In a statement, Brooks A. Keel, university president and CEO of Augusta University Health, says the organization is taking steps to improve data security in the wake of the incidents. Among the actions being taken are:
- Making changes in key leadership and accelerated implementation of some security initiatives that were already underway. That includes creating a new position of vice president for audit, compliance, ethics and risk management “to bring fresh leadership and direction” to the organization’s compliance functions.
- Implementing multifactor authentication for off-campus email and system access.
- Reviewing and adopting solutions to limit email retention.
- Implementing a policy banning PHI in email communications and reviewing and adopting technology solutions to automatically screen emails for PHI or/and prevent them from being sent.
- Providing additional training this fall to employees “on their critical role in preventing security breaches.
Borten says that when it comes to training, the organization should be providing its full workforce with education about phishing attacks, including how to recognize and report them.
“Further, IT should be testing training effectiveness through periodic simulated phishing attacks, and those who fall for the attack should be required to attend further training,” she says. “Individuals who fail multiple times should be subject to stronger action.”
As for preventing PHI from being sent via email, “many healthcare providers have long required PHI – and other confidential information – in email to be encrypted, at least when message leave the organization’s local network,” Borten notes.
“This is a more feasible policy to follow since normal workflow sometimes relies on email for fast and trackable communication,” she says. “Security should never hinder patient care, so the organization must ensure that there are secure, easy to use alternatives.”

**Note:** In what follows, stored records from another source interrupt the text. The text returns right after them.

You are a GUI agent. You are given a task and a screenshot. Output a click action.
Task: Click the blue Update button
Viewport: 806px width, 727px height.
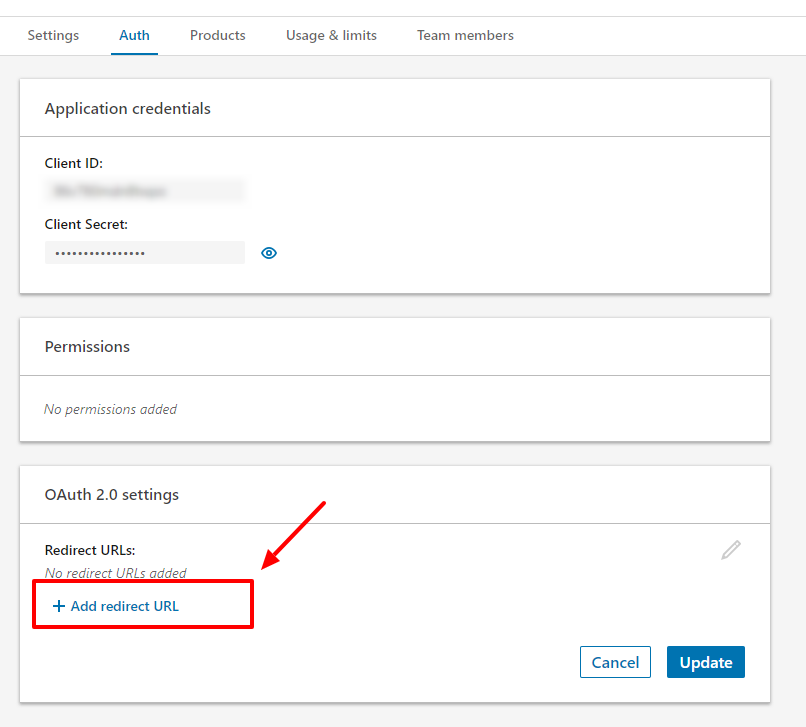pyautogui.click(x=705, y=662)
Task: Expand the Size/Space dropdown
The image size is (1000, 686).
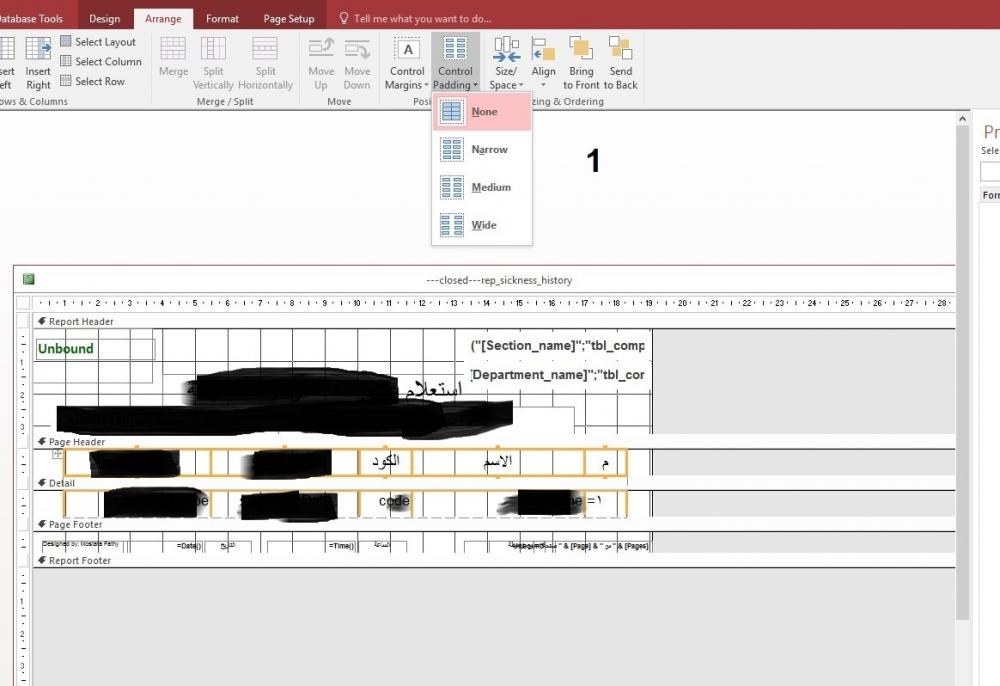Action: [x=506, y=62]
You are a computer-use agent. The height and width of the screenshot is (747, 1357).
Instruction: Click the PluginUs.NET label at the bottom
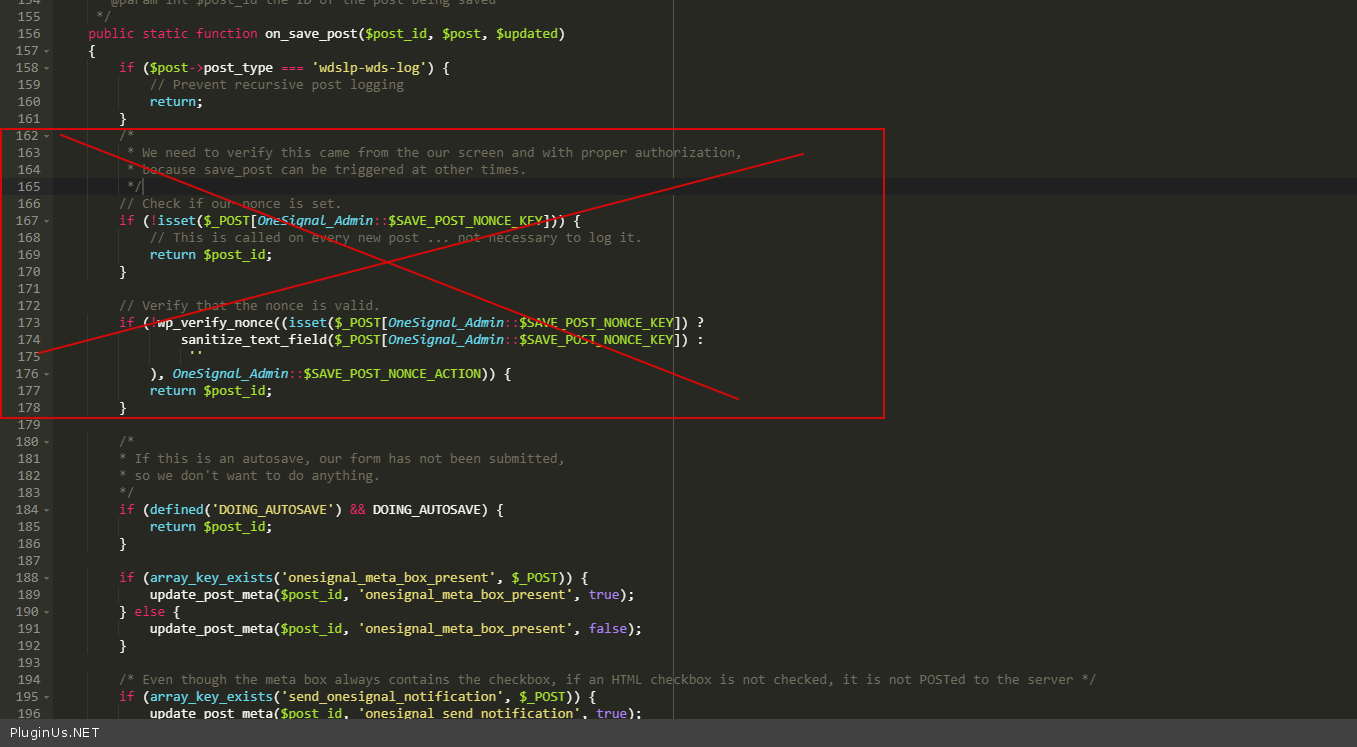coord(55,733)
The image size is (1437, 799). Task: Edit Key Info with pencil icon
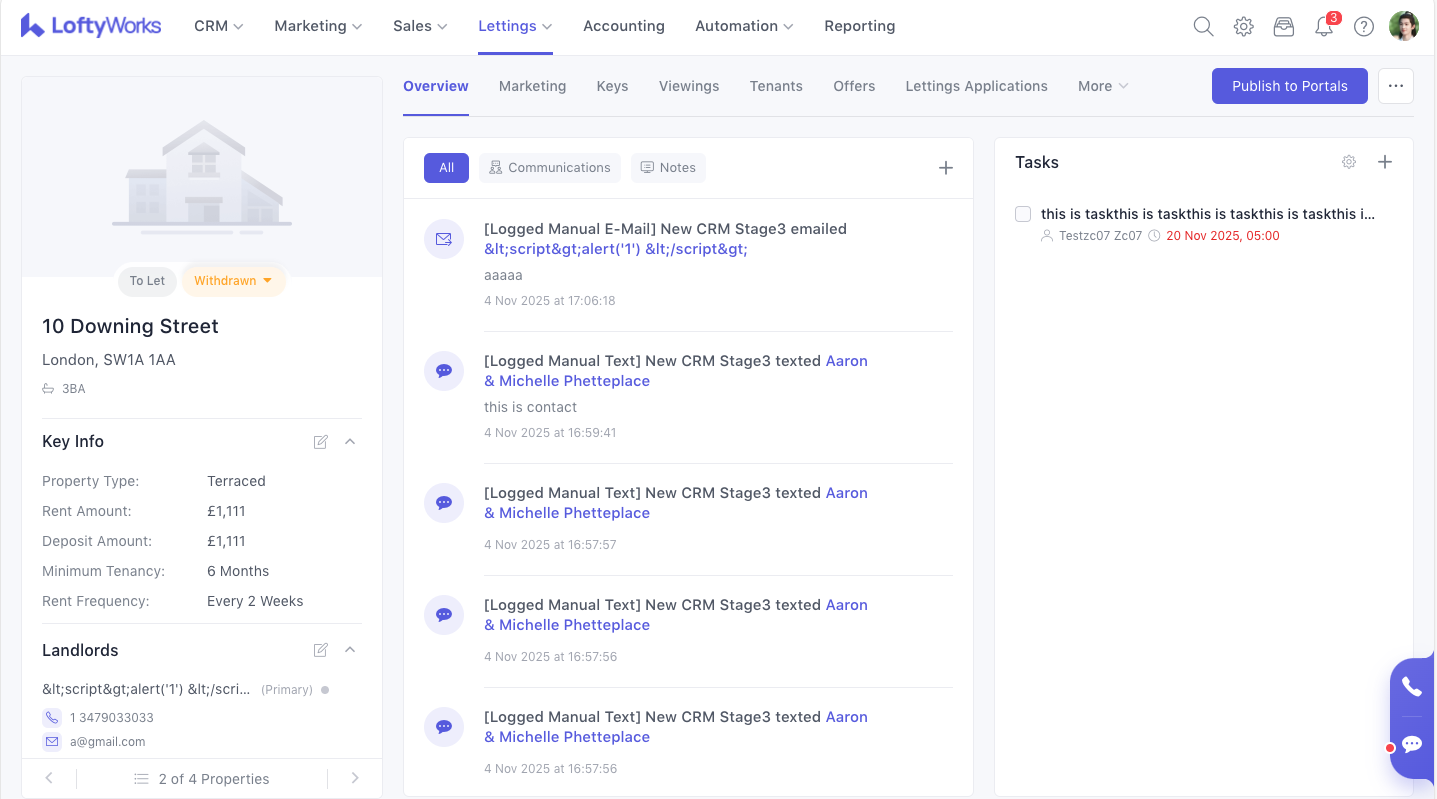click(321, 442)
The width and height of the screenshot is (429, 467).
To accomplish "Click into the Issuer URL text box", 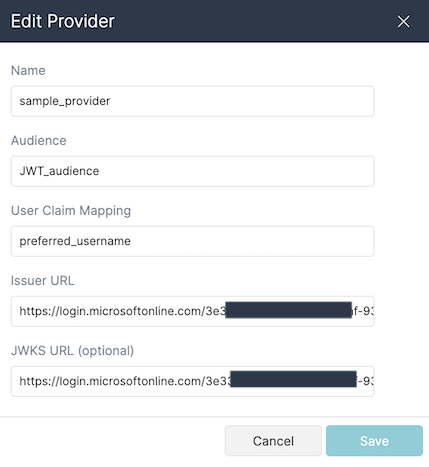I will coord(193,311).
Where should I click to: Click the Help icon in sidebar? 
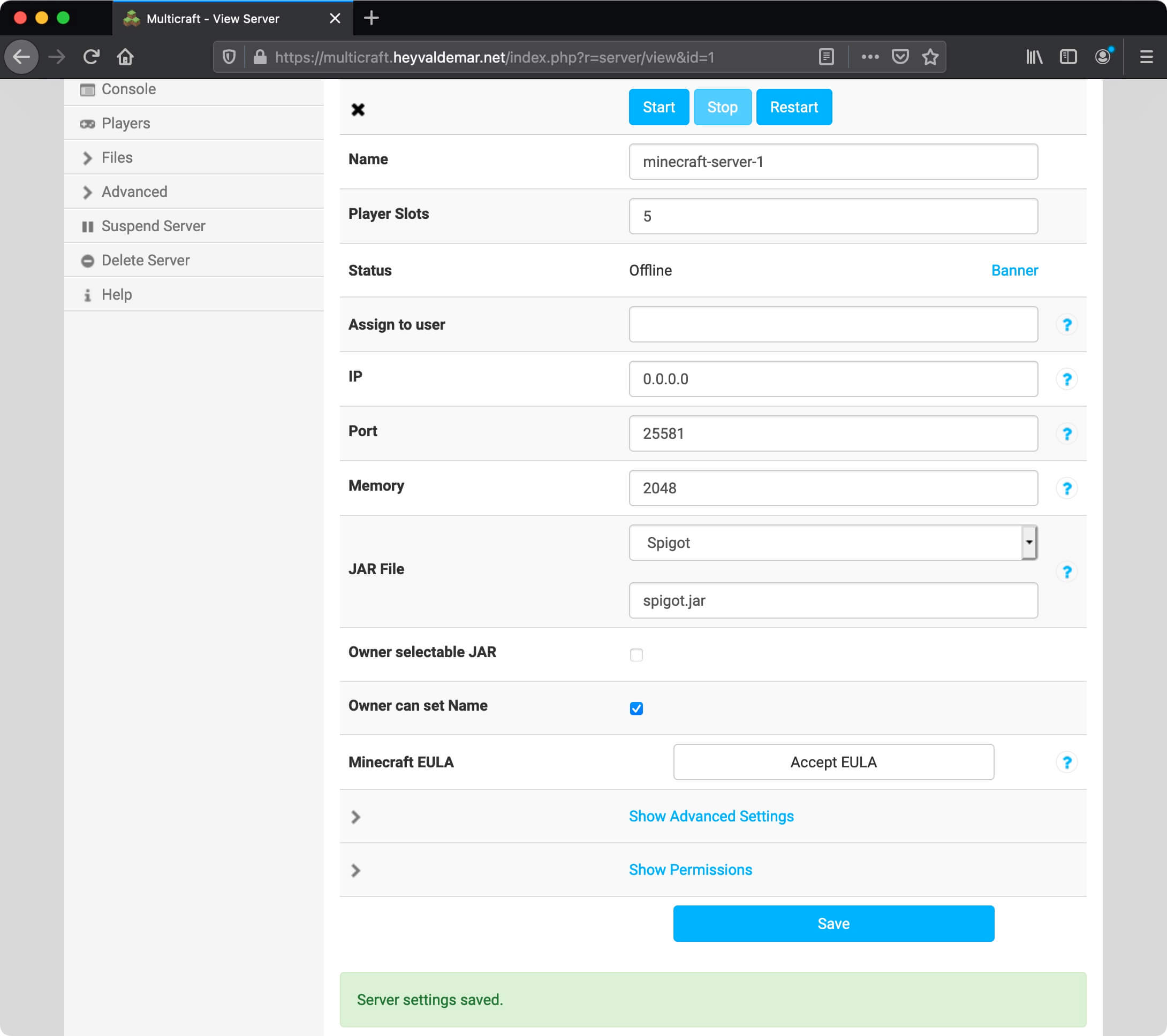coord(86,294)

The university has reported the September 2017 phishing incident to the U.S. Department of Health and Human Services’ Office for Civil Rights, as well as other regulatory authorities and law enforcement, the spokeswoman tells ISMG.
Once OCR confirms details, the September 2017 phishing attack could be the fourth largest health data breach reported to HHS this year, according to an Aug. 17 snapshot of the HHS HIPAA Breach Reporting Tool Website.
Commonly called the “wall of shame,” the federal website lists health data breaches impacting 500 or more individuals.